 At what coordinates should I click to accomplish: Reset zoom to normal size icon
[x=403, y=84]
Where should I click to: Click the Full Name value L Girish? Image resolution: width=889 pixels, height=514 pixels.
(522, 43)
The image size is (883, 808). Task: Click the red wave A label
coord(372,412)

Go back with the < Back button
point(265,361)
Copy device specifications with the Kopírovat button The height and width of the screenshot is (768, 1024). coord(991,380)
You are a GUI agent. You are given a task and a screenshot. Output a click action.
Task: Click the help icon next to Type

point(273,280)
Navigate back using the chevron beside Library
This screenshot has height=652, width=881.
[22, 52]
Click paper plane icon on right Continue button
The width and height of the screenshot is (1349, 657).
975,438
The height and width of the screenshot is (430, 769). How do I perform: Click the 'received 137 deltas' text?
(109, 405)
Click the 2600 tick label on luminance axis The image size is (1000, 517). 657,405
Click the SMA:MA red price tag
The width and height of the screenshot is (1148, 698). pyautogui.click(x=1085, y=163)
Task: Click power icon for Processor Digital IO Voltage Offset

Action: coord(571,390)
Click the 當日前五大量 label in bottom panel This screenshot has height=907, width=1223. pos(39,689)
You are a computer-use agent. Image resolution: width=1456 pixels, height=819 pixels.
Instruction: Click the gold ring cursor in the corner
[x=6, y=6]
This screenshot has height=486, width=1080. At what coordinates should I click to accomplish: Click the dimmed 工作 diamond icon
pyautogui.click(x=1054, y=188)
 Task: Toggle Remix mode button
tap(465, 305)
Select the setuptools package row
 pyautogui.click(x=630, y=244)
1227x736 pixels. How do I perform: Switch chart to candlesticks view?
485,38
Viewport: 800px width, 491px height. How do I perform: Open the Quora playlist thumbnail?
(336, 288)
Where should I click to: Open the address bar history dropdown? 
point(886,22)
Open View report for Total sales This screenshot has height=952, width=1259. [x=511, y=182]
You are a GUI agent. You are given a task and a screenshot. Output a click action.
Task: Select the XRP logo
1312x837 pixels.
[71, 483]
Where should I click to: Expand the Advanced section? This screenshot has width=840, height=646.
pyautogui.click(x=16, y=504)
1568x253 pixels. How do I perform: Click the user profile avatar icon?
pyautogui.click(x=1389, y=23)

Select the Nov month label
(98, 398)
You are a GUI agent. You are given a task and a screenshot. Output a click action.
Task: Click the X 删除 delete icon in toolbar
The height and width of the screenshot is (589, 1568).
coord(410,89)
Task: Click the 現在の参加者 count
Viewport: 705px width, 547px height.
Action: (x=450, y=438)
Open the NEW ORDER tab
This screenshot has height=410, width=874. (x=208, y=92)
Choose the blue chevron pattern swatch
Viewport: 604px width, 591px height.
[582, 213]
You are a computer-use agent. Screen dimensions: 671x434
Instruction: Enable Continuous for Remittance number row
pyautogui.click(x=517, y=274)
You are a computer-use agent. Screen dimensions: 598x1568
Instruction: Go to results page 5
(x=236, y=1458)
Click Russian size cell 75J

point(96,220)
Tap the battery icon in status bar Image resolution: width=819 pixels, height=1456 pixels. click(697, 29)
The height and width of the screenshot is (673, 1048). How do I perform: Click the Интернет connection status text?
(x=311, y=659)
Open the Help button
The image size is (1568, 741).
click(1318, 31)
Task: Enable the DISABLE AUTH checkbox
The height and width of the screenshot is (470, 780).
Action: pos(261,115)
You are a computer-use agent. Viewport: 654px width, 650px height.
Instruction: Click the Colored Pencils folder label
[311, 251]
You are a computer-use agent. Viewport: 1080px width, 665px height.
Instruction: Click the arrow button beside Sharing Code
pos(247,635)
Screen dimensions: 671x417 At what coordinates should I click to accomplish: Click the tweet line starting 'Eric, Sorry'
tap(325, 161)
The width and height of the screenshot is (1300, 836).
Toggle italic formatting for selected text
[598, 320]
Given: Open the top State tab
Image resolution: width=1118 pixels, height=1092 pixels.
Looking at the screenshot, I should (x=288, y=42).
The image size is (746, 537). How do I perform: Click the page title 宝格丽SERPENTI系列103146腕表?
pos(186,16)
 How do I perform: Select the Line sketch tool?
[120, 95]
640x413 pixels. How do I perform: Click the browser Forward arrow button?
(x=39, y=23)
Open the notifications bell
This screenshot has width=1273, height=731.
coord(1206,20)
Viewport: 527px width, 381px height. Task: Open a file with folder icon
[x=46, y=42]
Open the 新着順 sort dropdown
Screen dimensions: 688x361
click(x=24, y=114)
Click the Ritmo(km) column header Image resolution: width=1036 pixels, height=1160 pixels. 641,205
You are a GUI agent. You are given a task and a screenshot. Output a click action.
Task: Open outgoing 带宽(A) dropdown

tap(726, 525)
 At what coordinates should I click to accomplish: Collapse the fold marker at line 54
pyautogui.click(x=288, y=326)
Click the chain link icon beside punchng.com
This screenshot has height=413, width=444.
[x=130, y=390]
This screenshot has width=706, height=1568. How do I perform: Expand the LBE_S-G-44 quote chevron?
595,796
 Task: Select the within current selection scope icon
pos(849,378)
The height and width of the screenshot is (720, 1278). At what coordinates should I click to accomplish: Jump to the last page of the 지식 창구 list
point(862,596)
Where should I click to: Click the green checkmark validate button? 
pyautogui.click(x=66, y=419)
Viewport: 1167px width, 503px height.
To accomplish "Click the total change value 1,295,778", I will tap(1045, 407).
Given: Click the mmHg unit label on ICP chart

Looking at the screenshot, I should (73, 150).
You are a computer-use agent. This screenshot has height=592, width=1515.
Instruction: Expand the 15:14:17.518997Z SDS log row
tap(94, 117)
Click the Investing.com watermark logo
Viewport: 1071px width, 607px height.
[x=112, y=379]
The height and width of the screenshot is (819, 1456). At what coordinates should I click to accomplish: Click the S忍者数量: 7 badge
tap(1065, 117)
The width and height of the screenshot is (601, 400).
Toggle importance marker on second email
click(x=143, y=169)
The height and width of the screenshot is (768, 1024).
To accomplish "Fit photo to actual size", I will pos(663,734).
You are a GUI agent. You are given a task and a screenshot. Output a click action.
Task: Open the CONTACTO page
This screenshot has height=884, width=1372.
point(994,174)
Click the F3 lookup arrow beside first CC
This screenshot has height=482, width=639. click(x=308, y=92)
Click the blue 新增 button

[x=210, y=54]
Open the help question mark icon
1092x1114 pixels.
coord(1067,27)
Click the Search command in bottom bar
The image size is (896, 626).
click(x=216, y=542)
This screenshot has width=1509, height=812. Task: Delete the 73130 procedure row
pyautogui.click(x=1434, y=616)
※ ※ ※
## Exercise brief
Wherever the line holding "Task: Toggle Remix mode button" falls in the entries above, copy exactly from it through the line holding "Task: Click the X 删除 delete icon in toolbar", inclusive, and add nothing.

## Written solution
 Task: Toggle Remix mode button
tap(465, 305)
Select the setuptools package row
 pyautogui.click(x=630, y=244)
1227x736 pixels. How do I perform: Switch chart to candlesticks view?
485,38
Viewport: 800px width, 491px height. How do I perform: Open the Quora playlist thumbnail?
(336, 288)
Where should I click to: Open the address bar history dropdown? 
point(886,22)
Open View report for Total sales This screenshot has height=952, width=1259. [x=511, y=182]
You are a GUI agent. You are given a task and a screenshot. Output a click action.
Task: Select the XRP logo
1312x837 pixels.
[71, 483]
Where should I click to: Expand the Advanced section? This screenshot has width=840, height=646.
pyautogui.click(x=16, y=504)
1568x253 pixels. How do I perform: Click the user profile avatar icon?
pyautogui.click(x=1389, y=23)

Select the Nov month label
(98, 398)
You are a GUI agent. You are given a task and a screenshot. Output a click action.
Task: Click the X 删除 delete icon in toolbar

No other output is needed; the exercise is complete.